→ Exercise description
An exact copy of every record below is required, with the pictures left out.

→ Records for this task

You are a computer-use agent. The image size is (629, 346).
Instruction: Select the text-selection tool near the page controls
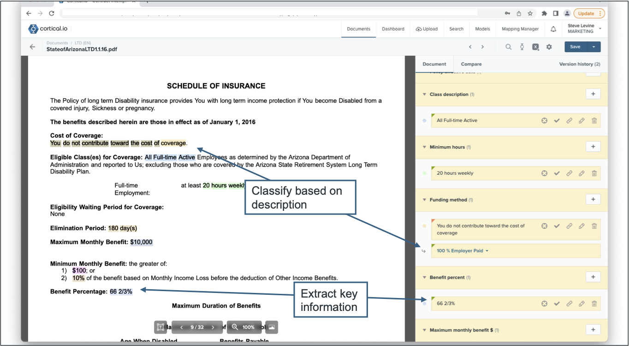click(161, 327)
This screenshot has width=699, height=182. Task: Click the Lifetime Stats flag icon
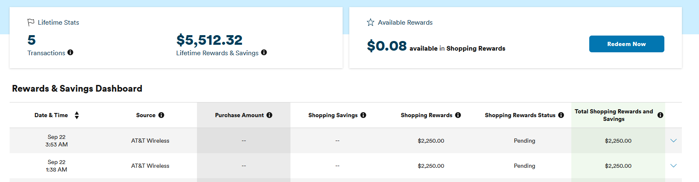coord(31,22)
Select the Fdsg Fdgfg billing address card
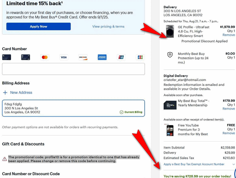Screen dimensions: 236x178 pos(73,108)
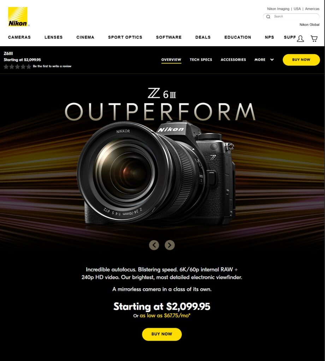
Task: Open the shopping cart icon
Action: 314,38
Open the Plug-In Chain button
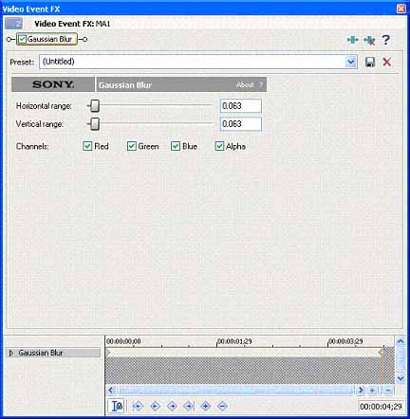The image size is (410, 419). pyautogui.click(x=353, y=40)
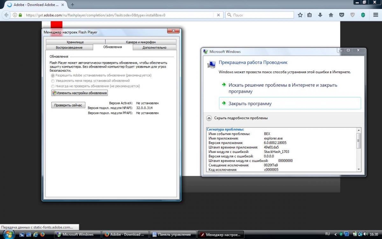Click the 'Проверить сейчас' button
382x239 pixels.
point(68,105)
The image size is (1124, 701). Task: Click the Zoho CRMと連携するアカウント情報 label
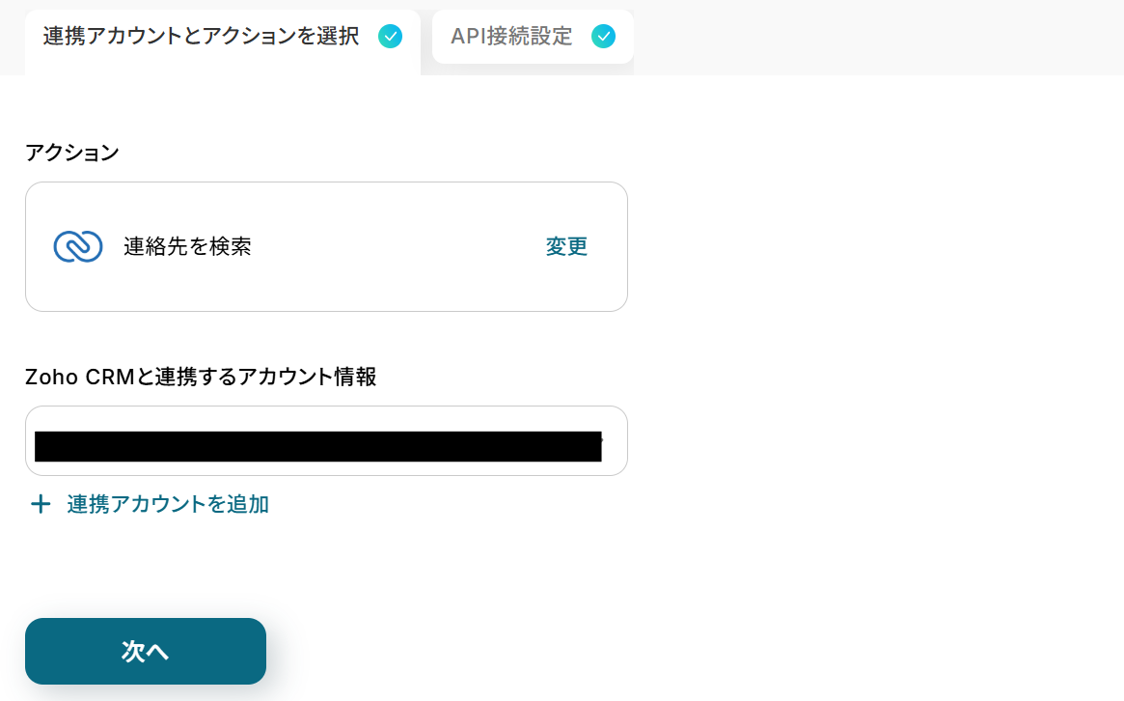pyautogui.click(x=201, y=377)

→ Answer
You are a computer-use agent. The image size is (629, 346).
Instruction: Select the text-selection tool near the page controls
click(161, 327)
This screenshot has width=699, height=182. Task: Click the Lifetime Stats flag icon
coord(31,22)
Select the Fdsg Fdgfg billing address card
Screen dimensions: 236x178 pos(73,108)
Task: Open the shopping cart icon
Action: 314,38
Open the Plug-In Chain button
The image size is (410, 419). pyautogui.click(x=353, y=40)
Click the 'Проверить сейчас' button
382x239 pixels.
point(68,105)
The image size is (1124, 701). Task: Click the Zoho CRMと連携するアカウント情報 label
pyautogui.click(x=201, y=377)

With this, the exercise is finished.